WORK TO COMPLETE ->
1: Answer these questions from the wind turbine excerpt, one per line.
(a) What form does the controller's braking system take?
(b) At roughly what wind speed does the turbine manufacturer define the maximum voltage?
(c) What limits how much current the turbine supplies to the inverter?
2: For each statement, say yes or no to whether it agrees with the wind turbine excerpt, and quote the words that decide it.
(a) The voltage increase is directly proportional to wind speed.
(b) Once activated, the controller's brake stays on permanently.
(c) When wind speed is excessive, the inverter reduces the current drawn from the turbine.
3: Condense the paragraph of the wind turbine excerpt that begins "During very strong winds" into a single shorter sentence, keeping its main facts.

EXCERPTED PASSAGE ->

-*-

As a result, the blades rotate more slowly and the turbine produces less electricity, but it moves into a much safer position during strong winds.

2. Controller
During very strong winds, as the rotor speed increases, the turbine generates higher and higher voltage. The increase in voltage is directly proportional to wind speed.

The maximum voltage at wind speeds of around 15 m/s is defined by the turbine manufacturer.

When the controller detects excessively high voltage from the turbine, it activates a braking system in the form of a heating resistor (dump load).

The significant electrical load created by the resistor increases the current drawn from the turbine and slows it down.

Once the turbine speed decreases, the controller switches off the brake, until the voltage or wind speed rises again to a similar level.

3. Inverter (power curve)
Thanks to the power curve programmed into the inverter, the turbine supplies only as much current to the inverter as is allowed.

Most importantly, the inverter ensures that the turbine is not slowed down excessively by drawing too much current.

The same principle applies when the turbine reaches very high production levels. If wind speeds exceed 15 m/s and the turbine begins generating higher voltages, the inverter reacts according to the pre-programmed power curve.

The inverter’s response to excessive wind speed is to increase the current drawn from the turbine, which helps slow it down.

-*-

DATASET EXCERPTS ->
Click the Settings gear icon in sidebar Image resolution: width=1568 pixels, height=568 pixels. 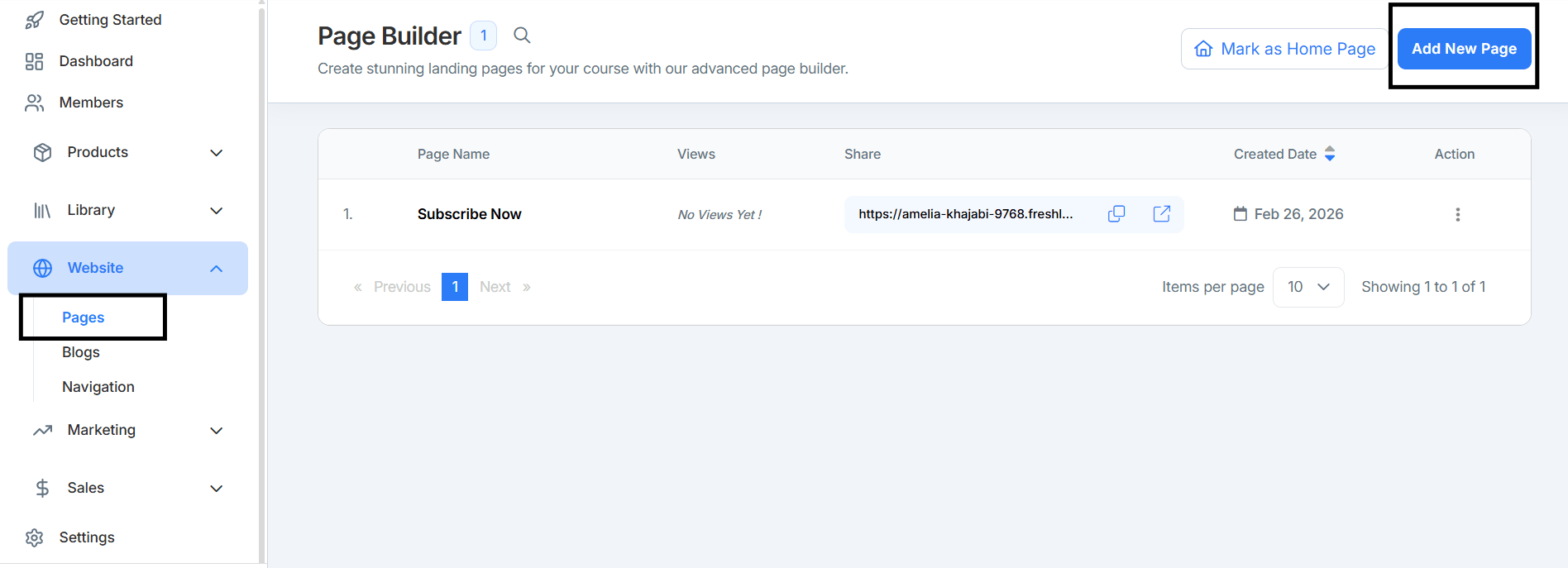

-*-

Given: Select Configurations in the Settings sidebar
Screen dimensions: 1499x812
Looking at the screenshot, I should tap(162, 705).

-*-

SOLUTIONS BELOW ->
1:
(a) A heating resistor (dump load).
(b) Around 15 m/s.
(c) The power curve programmed into the inverter.

2:
(a) Yes: "The increase in voltage is directly proportional to wind speed."
(b) No: "Once the turbine speed decreases, the controller switches off the brake, until the voltage or wind speed rises again to a similar level."
(c) No: "The inverter’s response to excessive wind speed is to increase the current drawn from the turbine, which helps slow it down."

3: In very strong winds, rising rotor speed makes the turbine generate ever higher voltage, which rises in direct proportion to wind speed.